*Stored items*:
--- --- ---
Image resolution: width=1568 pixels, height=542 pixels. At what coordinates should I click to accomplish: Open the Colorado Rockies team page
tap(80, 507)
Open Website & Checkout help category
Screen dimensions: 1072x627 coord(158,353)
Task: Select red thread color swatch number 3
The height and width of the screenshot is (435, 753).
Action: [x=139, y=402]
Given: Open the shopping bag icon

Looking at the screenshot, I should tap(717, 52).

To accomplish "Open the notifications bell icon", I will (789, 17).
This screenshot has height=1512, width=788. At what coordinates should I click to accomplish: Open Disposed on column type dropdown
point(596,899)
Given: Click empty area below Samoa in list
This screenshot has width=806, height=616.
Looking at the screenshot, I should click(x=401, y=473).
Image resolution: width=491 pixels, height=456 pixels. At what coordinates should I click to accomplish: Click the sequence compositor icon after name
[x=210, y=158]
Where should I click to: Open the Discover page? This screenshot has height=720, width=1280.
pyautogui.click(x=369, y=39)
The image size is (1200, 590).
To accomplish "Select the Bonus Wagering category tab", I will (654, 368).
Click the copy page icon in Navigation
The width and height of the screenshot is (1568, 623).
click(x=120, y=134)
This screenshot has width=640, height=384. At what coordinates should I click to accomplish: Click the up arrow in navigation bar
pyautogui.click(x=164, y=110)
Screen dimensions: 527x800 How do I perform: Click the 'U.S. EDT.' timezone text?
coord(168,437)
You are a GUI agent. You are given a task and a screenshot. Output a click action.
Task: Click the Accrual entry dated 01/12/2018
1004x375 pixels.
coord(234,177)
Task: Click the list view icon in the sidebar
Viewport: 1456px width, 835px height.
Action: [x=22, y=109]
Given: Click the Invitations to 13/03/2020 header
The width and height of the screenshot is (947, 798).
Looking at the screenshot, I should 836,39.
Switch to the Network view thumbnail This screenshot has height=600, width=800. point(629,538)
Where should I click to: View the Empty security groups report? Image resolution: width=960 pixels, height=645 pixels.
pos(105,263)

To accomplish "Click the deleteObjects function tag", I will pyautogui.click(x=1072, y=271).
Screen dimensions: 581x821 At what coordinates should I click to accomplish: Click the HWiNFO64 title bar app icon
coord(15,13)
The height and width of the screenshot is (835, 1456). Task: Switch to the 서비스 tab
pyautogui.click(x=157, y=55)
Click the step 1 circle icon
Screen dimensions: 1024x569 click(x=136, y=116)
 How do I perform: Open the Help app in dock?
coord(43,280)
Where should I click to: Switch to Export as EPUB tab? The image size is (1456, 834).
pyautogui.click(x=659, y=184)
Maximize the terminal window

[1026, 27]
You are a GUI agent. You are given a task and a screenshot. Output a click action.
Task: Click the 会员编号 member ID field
--- --- ---
*PROBLEM DESCRIPTION*:
As the exercise requires, copy out the data shown above word for word.

*ANSWER BELOW*:
Image resolution: width=1568 pixels, height=542 pixels. At what coordinates should I click to accomplish: Open the Colorado Rockies team page
tap(80, 507)
Open Website & Checkout help category
Screen dimensions: 1072x627 coord(158,353)
Task: Select red thread color swatch number 3
The height and width of the screenshot is (435, 753).
Action: [x=139, y=402]
Given: Open the shopping bag icon

Looking at the screenshot, I should tap(717, 52).

To accomplish "Open the notifications bell icon", I will (789, 17).
This screenshot has height=1512, width=788. At what coordinates should I click to accomplish: Open Disposed on column type dropdown
point(596,899)
Given: Click empty area below Samoa in list
This screenshot has width=806, height=616.
Looking at the screenshot, I should click(x=401, y=473).
Image resolution: width=491 pixels, height=456 pixels. At what coordinates should I click to accomplish: Click the sequence compositor icon after name
[x=210, y=158]
Where should I click to: Open the Discover page? This screenshot has height=720, width=1280.
pyautogui.click(x=369, y=39)
The image size is (1200, 590).
To accomplish "Select the Bonus Wagering category tab", I will (654, 368).
Click the copy page icon in Navigation
The width and height of the screenshot is (1568, 623).
click(x=120, y=134)
This screenshot has width=640, height=384. At what coordinates should I click to accomplish: Click the up arrow in navigation bar
pyautogui.click(x=164, y=110)
Screen dimensions: 527x800 How do I perform: Click the 'U.S. EDT.' timezone text?
coord(168,437)
You are a GUI agent. You are given a task and a screenshot. Output a click action.
Task: Click the Accrual entry dated 01/12/2018
1004x375 pixels.
coord(234,177)
Task: Click the list view icon in the sidebar
Viewport: 1456px width, 835px height.
Action: [x=22, y=109]
Given: Click the Invitations to 13/03/2020 header
The width and height of the screenshot is (947, 798).
Looking at the screenshot, I should 836,39.
Switch to the Network view thumbnail This screenshot has height=600, width=800. point(629,538)
Where should I click to: View the Empty security groups report? Image resolution: width=960 pixels, height=645 pixels.
pos(105,263)

To accomplish "Click the deleteObjects function tag", I will pyautogui.click(x=1072, y=271).
Screen dimensions: 581x821 At what coordinates should I click to accomplish: Click the HWiNFO64 title bar app icon
coord(15,13)
The height and width of the screenshot is (835, 1456). Task: Switch to the 서비스 tab
pyautogui.click(x=157, y=55)
Click the step 1 circle icon
Screen dimensions: 1024x569 click(x=136, y=116)
 How do I perform: Open the Help app in dock?
coord(43,280)
Where should I click to: Switch to Export as EPUB tab? The image size is (1456, 834).
pyautogui.click(x=659, y=184)
Maximize the terminal window

[1026, 27]
You are a GUI agent. You are given a task and a screenshot. Output a click action.
Task: Click the 会员编号 member ID field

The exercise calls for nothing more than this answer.